Google Cloud
Authenticating
Create a new ED25519 key and add it to your GCP account
ssh-keygen -t ed25519
gcloud compute project-info add-metadata --metadata-from-file ssh-keys=~/.ssh/id_ed25519.pub
# Add the key to a Compute Instance
gcloud compute instances add-metadata my-instance --metadata-from-file ssh-keys=~/.ssh/id_ed25519.pub
Application Default Credentials (ADC)
ADC is a mechanism for applications to automatically obtain credentials to call Google APIs.
Google’s own client libraries look for credentials in:
GOOGLE_APPLICATION_CREDENTIALS
environment variable
Workload Identity
Workload Identity is a feature of GKE that allows you to associate a Kubernetes Service Account with a Google Cloud Service Account. This allows you to use the Google Cloud Service Account to authenticate to Google Cloud APIs from within a Kubernetes cluster.
Example using imperative gcloud commands
Here’s an example that configures a Kubernetes Service Account with Workload Identity so that a Pod can access a Google Cloud Storage bucket:
export KUBE_SA_NAME=myapp-sa
export KUBE_NAMESPACE=mynamespace
export GCP_SA_NAME=mycluster-workload-identity
export GCP_PROJECT=your-google-cloud-project
export GCP_BUCKET_NAME_DATA=your-loki-data-bucket
kubectl create serviceaccount ${KUBE_SA_NAME} --namespace ${KUBE_NAMESPACE}
gcloud iam service-accounts create ${GCP_SA_NAME} \
--project=${GCP_PROJECT}
# Grant admin access to the bucket to the Google Cloud service account
gsutil iam ch serviceAccount:${GCP_SA_NAME}@${GCP_PROJECT}.iam.gserviceaccount.com:objectAdmin gs://${GCP_BUCKET_NAME_DATA}
gcloud iam service-accounts add-iam-policy-binding ${GCP_SA_NAME}@${GCP_PROJECT}.iam.gserviceaccount.com \
--role roles/iam.workloadIdentityUser \
--member "serviceAccount:${GCP_PROJECT}.svc.id.goog[${KUBE_NAMESPACE}/${KUBE_SA_NAME}]"
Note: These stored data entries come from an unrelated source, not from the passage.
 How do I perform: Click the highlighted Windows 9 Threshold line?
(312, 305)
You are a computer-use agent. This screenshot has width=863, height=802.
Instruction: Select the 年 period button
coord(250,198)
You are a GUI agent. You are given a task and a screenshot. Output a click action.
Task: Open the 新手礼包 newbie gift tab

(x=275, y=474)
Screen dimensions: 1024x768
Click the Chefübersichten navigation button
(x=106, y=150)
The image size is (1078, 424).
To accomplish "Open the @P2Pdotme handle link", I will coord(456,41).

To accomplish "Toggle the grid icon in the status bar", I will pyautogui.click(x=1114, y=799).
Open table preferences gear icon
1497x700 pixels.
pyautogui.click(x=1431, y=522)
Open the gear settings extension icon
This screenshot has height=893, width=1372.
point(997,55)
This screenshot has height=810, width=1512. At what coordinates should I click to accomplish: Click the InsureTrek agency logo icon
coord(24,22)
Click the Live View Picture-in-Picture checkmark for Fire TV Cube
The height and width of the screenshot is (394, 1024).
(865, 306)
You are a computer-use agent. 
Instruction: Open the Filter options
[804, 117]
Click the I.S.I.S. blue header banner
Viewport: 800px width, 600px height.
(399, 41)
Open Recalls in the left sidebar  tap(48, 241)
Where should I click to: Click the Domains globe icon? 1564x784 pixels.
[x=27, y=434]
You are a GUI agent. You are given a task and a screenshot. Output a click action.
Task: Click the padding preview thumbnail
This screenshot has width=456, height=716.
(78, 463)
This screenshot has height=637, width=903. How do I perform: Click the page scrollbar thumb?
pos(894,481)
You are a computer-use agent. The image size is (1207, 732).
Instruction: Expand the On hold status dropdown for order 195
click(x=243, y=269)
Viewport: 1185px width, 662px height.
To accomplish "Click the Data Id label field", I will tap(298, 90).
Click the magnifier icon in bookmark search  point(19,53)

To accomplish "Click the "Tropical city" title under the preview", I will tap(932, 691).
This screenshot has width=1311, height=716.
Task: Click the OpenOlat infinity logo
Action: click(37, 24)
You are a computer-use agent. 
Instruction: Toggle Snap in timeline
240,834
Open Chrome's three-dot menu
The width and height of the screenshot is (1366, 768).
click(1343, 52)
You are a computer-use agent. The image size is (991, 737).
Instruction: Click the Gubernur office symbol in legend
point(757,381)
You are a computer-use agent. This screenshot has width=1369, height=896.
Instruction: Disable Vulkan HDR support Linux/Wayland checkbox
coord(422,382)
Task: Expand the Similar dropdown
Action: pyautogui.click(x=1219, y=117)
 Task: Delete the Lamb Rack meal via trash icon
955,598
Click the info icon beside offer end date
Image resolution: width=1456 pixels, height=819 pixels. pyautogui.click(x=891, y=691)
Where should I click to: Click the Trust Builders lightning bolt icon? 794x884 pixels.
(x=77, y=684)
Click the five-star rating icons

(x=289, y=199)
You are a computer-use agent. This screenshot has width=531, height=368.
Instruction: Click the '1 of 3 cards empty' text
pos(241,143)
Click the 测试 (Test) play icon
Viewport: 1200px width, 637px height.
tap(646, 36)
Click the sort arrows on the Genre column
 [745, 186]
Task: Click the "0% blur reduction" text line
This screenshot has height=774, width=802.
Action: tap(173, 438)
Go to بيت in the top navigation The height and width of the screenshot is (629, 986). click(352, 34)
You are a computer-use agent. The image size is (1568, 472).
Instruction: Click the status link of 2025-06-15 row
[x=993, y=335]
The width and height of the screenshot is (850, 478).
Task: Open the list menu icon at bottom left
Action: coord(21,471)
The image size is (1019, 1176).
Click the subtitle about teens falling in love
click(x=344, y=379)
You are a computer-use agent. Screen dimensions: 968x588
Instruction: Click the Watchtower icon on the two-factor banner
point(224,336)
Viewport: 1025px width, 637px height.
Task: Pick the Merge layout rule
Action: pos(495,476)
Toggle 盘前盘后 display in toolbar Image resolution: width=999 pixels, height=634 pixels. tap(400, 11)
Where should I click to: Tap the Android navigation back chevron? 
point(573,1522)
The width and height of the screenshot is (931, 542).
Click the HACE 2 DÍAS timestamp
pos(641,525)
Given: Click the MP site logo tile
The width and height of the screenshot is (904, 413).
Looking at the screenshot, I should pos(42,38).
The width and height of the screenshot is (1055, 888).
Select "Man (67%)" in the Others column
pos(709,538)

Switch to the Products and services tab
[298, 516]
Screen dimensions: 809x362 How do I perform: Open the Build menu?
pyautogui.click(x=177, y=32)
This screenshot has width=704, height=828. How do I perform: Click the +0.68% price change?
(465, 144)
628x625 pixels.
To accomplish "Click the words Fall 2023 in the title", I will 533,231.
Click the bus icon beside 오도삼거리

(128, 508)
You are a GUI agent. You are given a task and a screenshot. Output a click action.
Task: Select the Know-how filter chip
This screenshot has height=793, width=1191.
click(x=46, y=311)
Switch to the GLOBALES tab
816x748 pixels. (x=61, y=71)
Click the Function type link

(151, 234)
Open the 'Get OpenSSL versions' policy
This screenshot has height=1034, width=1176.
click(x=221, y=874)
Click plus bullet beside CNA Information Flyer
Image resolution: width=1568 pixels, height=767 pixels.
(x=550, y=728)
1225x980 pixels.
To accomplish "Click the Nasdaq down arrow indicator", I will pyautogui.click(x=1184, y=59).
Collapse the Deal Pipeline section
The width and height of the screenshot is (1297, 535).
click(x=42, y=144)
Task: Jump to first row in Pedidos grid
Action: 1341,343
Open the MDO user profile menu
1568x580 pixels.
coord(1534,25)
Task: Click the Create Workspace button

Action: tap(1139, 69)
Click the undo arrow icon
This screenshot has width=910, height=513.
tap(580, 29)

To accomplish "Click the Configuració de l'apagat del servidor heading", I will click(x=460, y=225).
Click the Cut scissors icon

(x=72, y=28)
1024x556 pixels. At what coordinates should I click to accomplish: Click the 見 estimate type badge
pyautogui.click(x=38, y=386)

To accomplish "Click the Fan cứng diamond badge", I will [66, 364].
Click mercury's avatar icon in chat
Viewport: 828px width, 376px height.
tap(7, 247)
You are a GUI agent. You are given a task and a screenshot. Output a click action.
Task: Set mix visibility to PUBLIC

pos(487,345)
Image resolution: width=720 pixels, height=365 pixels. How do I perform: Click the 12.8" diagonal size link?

kubectl annotate serviceaccount ${KUBE_SA_NAME} \
--namespace ${KUBE_NAMESPACE} \
iam.gke.io/gcp-service-account=${GCP_SA_NAME}@${GCP_PROJECT}.iam.gserviceaccount.com
kubectl -n ${KUBE_NAMESPACE} set sa deploy/myapp ${KUBE_SA_NAME}
Adding IAM role using Terraform
This resource links an IAM service account with a Kubernetes service account so that a Pod can access a Google Cloud Storage bucket:
resource "google_service_account_iam_member" "workload_identity" {
service_account_id = "projects/${var.project_id}/serviceAccounts/${var.service_account}"
role = "roles/iam.workloadIdentityUser"
member = "serviceAccount:${var.project_id}.svc.id.goog[${var.namespace}/${var.kubernetes_service_account}]"
}
Verify that the target IAM policy binding on the target IAM service account is correct:
$ gcloud iam service-accounts get-iam-policy my-service-account-h5cp@my-google-project.iam.gserviceaccount.com
bindings:
- members:
- serviceAccount:my-google-project.svc.id.goog[default/webterminal]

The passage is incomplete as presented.